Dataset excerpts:
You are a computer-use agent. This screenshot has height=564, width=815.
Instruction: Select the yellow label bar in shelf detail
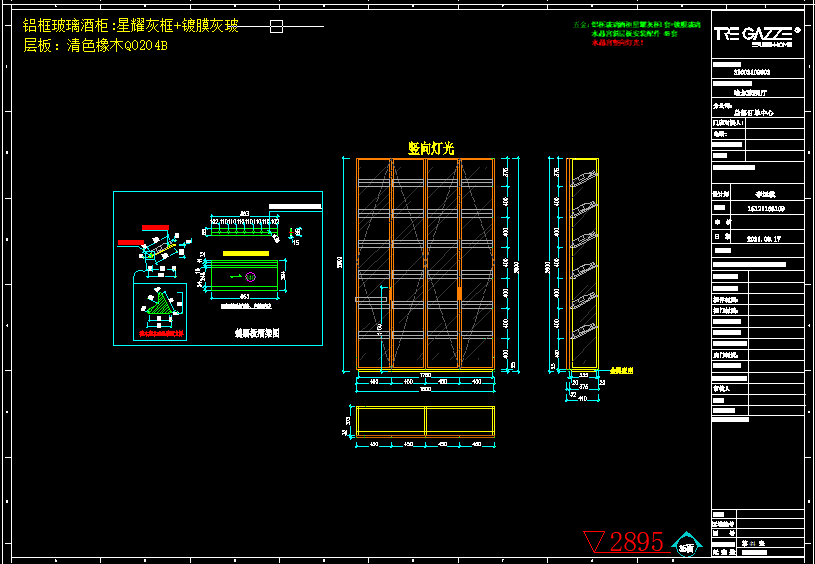coord(246,254)
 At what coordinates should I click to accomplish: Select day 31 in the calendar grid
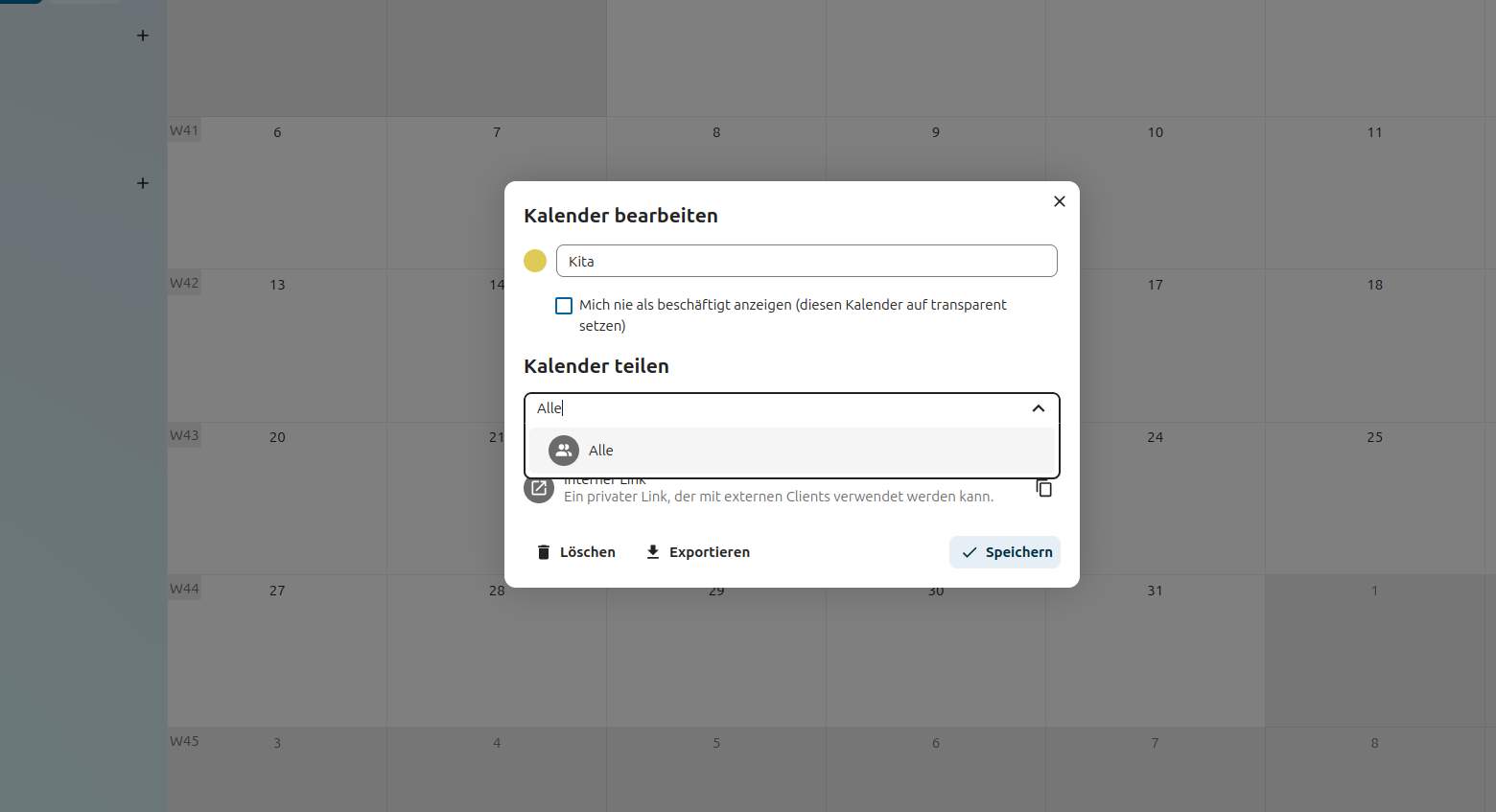coord(1155,591)
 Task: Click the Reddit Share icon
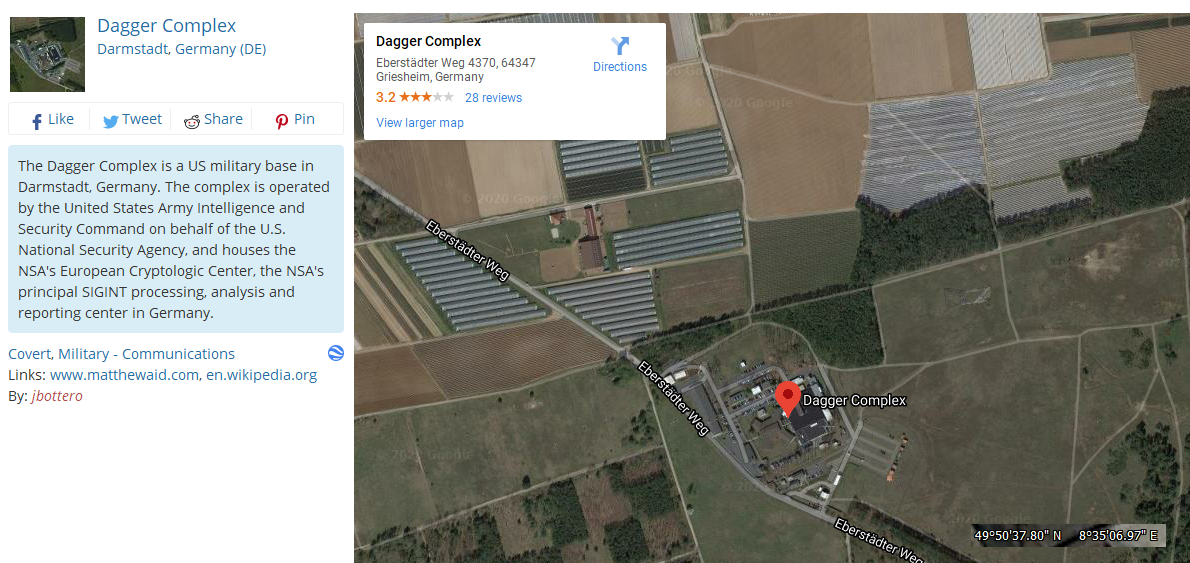(192, 121)
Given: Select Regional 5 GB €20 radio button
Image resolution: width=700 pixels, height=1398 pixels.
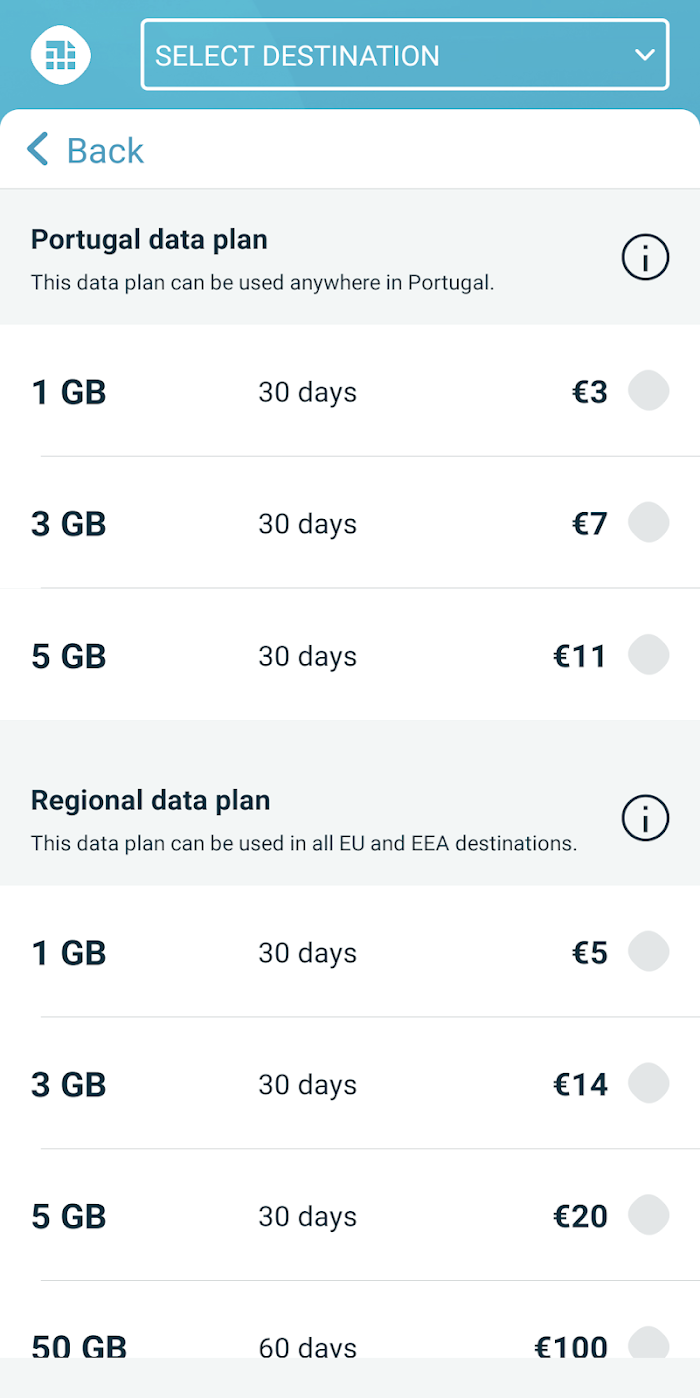Looking at the screenshot, I should [648, 1215].
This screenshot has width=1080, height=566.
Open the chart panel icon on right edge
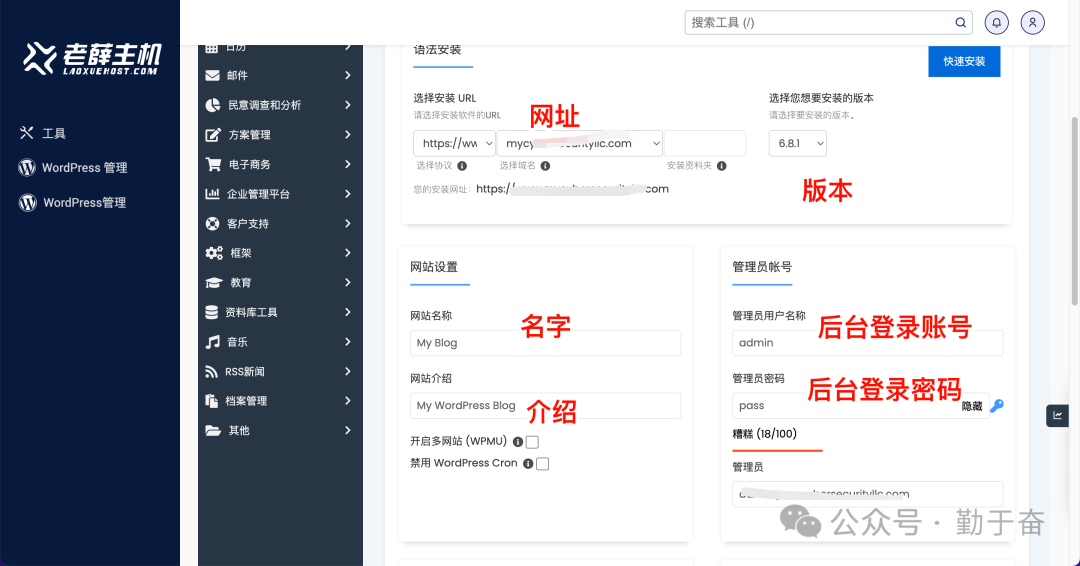click(1058, 416)
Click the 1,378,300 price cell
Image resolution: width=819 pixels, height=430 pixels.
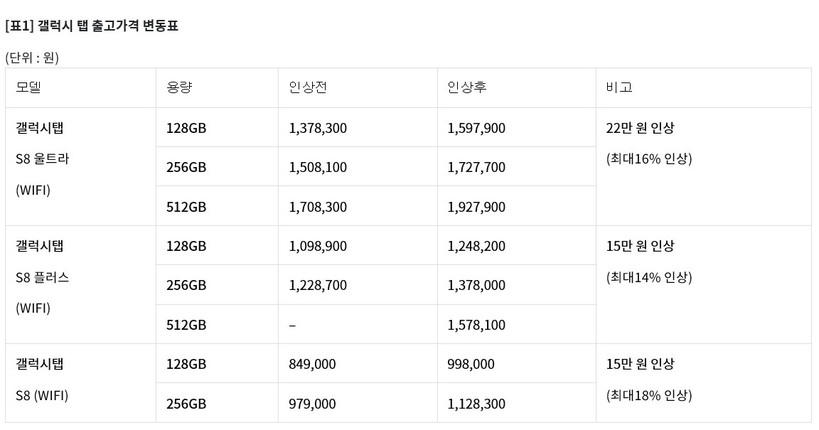click(317, 128)
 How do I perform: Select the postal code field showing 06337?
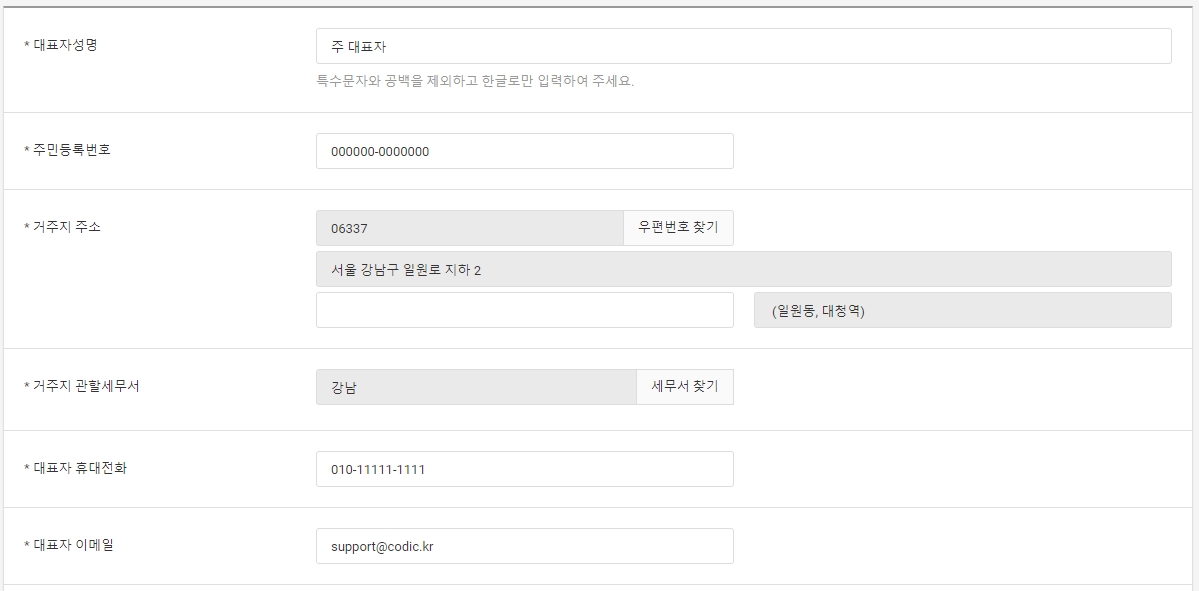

__TASK BRIEF__: Write out all the entries exactly, except for the pictures.

__WRITTEN ANSWER__:
You are a computer-use agent. This screenshot has height=564, width=815.
Instruction: Select the yellow label bar in shelf detail
coord(246,254)
 At what coordinates should I click to accomplish: Select day 31 in the calendar grid
coord(1155,591)
 Task: Click the Reddit Share icon
(192, 121)
Given: Select Regional 5 GB €20 radio button
Image resolution: width=700 pixels, height=1398 pixels.
Looking at the screenshot, I should [648, 1215].
This screenshot has width=1080, height=566.
Open the chart panel icon on right edge
click(1058, 416)
Click the 1,378,300 price cell
Image resolution: width=819 pixels, height=430 pixels.
click(317, 128)
 How do I perform: Select the postal code field showing 06337?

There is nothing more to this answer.